To be a patient in the LAU means one of two things. Either you really don’t have any pressing medical issues, or you got moved there because there weren’t enough beds in the Inpatient Unit. Upon reviewing the patient roster, I couldn’t help but be surprised by just how sick some of these “low acuity” patients were. There was, for example, one patient who was still having 19 bloody bowel movements a day from dysentery. There were also several patients recovering from bacterial meningitis, and one patient with a high fever from an unknown source who seemed to be on every antibiotic known to man.

For the past two mornings, I would take my time reviewing the charts in the LAU and then proceed to examining each patient and writing notes. At first, I’m certain the patients and the families were quite taken aback by my presence and my horribly broken Khmer (the Cambodian language). But already, I think they are getting used to me.

What is really striking to me in the LAU is that some patients have been there for such a long time. The kids in bed 1, 5, and 7 are being kept there to finish off their IV antibiotic regimen. And in bed 4, there is a baby who is in for malnutrition and is simply being observed for adequate weight gain. Back in the U.S., keeping patients like that in for such periods of time is absolutely unheard of. So having gotten used to seeing kids sent home with PICC lines after a 2-day hospital stay, it is really refreshing to have the chance to keep observing them until they fully recover.

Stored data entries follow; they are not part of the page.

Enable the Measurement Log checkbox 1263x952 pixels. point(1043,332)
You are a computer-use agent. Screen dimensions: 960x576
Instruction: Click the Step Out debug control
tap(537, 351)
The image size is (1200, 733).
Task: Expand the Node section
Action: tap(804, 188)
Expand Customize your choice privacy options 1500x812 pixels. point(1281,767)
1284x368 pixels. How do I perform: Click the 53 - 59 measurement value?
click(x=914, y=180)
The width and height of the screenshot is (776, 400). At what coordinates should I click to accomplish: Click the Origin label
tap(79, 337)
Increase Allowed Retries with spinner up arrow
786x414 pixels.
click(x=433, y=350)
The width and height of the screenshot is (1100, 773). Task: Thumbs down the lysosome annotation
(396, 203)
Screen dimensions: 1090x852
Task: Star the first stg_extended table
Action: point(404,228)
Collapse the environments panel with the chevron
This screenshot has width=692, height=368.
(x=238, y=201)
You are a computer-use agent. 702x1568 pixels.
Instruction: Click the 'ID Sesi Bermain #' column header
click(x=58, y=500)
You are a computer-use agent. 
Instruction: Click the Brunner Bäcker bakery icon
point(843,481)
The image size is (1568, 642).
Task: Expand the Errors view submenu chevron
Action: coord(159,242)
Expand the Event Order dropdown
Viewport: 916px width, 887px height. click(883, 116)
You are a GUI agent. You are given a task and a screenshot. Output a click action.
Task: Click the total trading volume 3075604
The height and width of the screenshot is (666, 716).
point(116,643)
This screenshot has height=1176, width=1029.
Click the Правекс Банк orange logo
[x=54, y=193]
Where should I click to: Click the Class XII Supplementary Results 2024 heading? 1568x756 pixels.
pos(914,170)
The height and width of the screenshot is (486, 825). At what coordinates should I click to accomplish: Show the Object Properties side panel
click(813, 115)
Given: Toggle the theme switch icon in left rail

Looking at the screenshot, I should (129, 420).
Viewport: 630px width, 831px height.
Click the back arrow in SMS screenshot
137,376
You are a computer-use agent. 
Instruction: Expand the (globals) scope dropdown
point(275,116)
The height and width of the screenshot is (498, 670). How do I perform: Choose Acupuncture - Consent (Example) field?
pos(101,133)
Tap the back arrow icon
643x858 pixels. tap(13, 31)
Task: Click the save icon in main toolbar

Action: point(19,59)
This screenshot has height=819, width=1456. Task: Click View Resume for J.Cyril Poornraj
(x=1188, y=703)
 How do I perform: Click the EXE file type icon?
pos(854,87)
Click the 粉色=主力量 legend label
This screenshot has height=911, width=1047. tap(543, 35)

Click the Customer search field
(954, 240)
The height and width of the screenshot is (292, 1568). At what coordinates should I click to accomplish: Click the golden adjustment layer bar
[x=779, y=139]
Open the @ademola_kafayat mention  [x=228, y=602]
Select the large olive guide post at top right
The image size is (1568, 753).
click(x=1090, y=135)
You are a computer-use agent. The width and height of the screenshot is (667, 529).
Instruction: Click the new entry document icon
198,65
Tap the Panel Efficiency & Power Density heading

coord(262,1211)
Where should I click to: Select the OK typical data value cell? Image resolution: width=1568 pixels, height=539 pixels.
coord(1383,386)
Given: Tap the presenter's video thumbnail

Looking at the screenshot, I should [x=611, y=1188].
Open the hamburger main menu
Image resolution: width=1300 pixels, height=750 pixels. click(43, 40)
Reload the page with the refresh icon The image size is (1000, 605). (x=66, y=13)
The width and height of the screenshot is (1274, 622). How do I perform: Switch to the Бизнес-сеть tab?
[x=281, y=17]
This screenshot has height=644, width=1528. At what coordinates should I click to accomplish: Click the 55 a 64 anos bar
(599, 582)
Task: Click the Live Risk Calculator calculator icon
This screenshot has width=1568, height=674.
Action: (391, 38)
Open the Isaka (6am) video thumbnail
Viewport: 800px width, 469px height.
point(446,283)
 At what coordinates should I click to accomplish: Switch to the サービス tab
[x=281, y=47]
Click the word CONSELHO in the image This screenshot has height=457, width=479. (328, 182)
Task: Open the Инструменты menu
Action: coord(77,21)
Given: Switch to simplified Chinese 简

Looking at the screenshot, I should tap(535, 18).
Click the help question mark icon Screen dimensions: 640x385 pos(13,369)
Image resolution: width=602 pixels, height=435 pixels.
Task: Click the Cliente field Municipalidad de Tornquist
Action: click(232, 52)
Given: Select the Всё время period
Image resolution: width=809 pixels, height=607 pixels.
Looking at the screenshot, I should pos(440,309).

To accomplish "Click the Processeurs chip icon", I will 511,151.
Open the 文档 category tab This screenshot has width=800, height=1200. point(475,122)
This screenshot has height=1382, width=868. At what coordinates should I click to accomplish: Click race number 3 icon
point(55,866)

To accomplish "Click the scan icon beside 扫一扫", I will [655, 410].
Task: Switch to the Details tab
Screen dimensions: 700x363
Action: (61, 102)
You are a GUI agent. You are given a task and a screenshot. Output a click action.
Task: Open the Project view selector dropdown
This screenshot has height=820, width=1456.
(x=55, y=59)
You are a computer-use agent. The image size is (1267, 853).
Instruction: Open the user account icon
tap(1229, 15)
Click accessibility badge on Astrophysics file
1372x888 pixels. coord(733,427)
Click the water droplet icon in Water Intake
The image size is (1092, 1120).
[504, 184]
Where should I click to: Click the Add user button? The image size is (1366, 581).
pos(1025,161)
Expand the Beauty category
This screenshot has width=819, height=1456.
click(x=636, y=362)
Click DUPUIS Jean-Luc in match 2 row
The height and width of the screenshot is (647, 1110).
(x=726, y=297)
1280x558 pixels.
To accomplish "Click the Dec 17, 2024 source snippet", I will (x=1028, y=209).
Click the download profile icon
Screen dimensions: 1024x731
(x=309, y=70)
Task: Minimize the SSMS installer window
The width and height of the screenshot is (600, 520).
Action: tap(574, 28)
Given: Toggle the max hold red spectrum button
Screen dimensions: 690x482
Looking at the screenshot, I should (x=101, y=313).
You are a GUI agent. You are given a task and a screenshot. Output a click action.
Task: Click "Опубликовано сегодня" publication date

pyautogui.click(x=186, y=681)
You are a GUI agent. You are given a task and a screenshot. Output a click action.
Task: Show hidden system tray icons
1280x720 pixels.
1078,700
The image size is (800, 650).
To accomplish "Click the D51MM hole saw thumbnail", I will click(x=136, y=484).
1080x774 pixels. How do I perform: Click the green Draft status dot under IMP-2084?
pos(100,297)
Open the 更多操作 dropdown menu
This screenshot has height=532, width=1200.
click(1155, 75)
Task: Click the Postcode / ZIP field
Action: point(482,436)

As for other news, the good thing is that I did not have the same near-fainting episode as I did yesterday during rounds. Unfortunately however, I didn’t have the chance to apologize to the attending I was with before. Oh well…at least I managed not to actively offend anyone today!

Tonight, some of the residents have invited me out to a “traditional” Khmer restaurant. I’ll be sure to post later on what promises to be an interesting experience.